"My Wife and My Mother in Law" Optical Illusion

Optical illusions play on our sense of sight. Specifically, it confuses the relation between sensation and perception. Sensation is "input about the physical world," while perception is the "process by which the brain selects, organizes, and interprets sensations (Lumen)." Perception is affected by a plethora of ideas about an individual. Perception relies on information from a person's learning, memory, emotions, and cognitive expectations. More specifically, two types of processing can occur via way of perception, and they are called bottom-up and top-down processing. Bottom-up processing is more straightforward because it is perception solely based on sensory input. In contrast, top-down processing is an interpretation of an object or image influenced by our available knowledge, experiences, and thoughts. Top-down processing relates directly to optical illusions, precisely, the ambiguous optical illusion called "My Wife and My Mother in Law." An ambiguous figure or optical illusion is an object or image that can be seen in two or more distinct ways. In this case, either an older woman or a young woman can be perceived by the viewer. These two subjects are blatantly different, and one's perspective affects how the image is seen based on their past experiences.

The image "My Wife and My Mother in Law" was initially created by an anonymous illustrator from Germany, and the picture became a postcard in 1888. Later, a British cartoonist named William Ely Hill recreated the postcard, and the image became popularized once it was published in an American magazine named Puck. Since the image is an ambiguous figure, viewers can experience a "Gestalt switch," which is the event where a person changes the image they see as a whole.
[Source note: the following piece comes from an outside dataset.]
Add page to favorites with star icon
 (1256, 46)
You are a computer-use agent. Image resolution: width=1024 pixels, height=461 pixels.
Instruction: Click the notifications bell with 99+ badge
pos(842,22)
It is not focused on the picture's specific details as the word "gestalt" is a German concept based on the study of things holistically. For example, Gestalt psychology is a discipline that helped advance the research of sensation and perception because it "looks at the human mind and behavior as a whole("What is Gestalt")." Even though the gestalt switch is possible, it is difficult to control due to our initial strong perception. In general, our first perception of an object relates strongly to our thoughts, experiences, and emotions, while other perspectives do not resonate as severely. 

A study was conducted to see how different groups of people perceived the classic image of "My Wife and My Mother in Law." In the study, subjects were presented the image in a flash of half a second and prompted to estimate the age of the lady in the picture. Even though the study was limited to American participants, the results showed that when the observer's age increased, the estimated age of the lady increased as well. This idea supports the idea that there is a strong in-group bias present in people in general. Specifically, in this experiment, the in-groups were based on age because of the significance in how the perception of the picture led to participants expecting that the lady was roughly their own age. In general, this finding can be based on the exposure effect. The exposure effect relates to how people interpret the frequency of occurrences. Concerning "My Wife and My Mother in Law," it is estimated that younger people interact with more young people, so they are likely to recognize and ascribe pictures for younger people. In comparison, older people are likely to act similarly with other older people. However, it is essential to note that the exposure effect tends to be weaker with the older population because they are more involved with different kinds of people of all ages. 

Another interesting idea to consider with "My Wife and My Mother in Law" is the idea of popular culture and general ideas of what is expected to be beautiful to the public. The original illustrator's work was published and used for a time, but the recreation is still in circulation today. Once the artwork changed by Hill and submitted to an American humor magazine, the image gained real traction. The cartoonist wants viewers of the image to perceive the young woman or "wife" as beautiful, and the older woman or "mother in law" as less than the former, as Hill attributed more cartoonish features to the woman. This degradation of the older woman was intended to be comical, but it perpetuates that youth is beauty. This concept relates strongly with The Picture of Dorian Gray as Dorian desperately tried to maintain his beauty and youth found in the portrait painted by his once friend, Basil Hallward. His obsession with beauty ruined and eventually ended his life. 


Donaldson, J. "Young Woman or Old Woman." The Illusions Index, July 2017, www.illusionsindex.org/i/young-woman-or-old-woman.

Learning, Lumen. "Sensation and Perception." Lumen, courses.lumenlearning.com/wmopen-psychology/chapter/outcome-sensation-and-perception/.

Nicholls, Michael E. R., et al. "Perception of an Ambiguous Figure Is Affected by Own-Age Social Biases." Nature News, Nature Publishing Group, 23 Aug. 2018, www.nature.com/articles/s41598-018-31129-7.

"What Is Gestalt?" Gestalt Institute of Cleveland, www.gestaltcleveland.org/what-is-gestalt.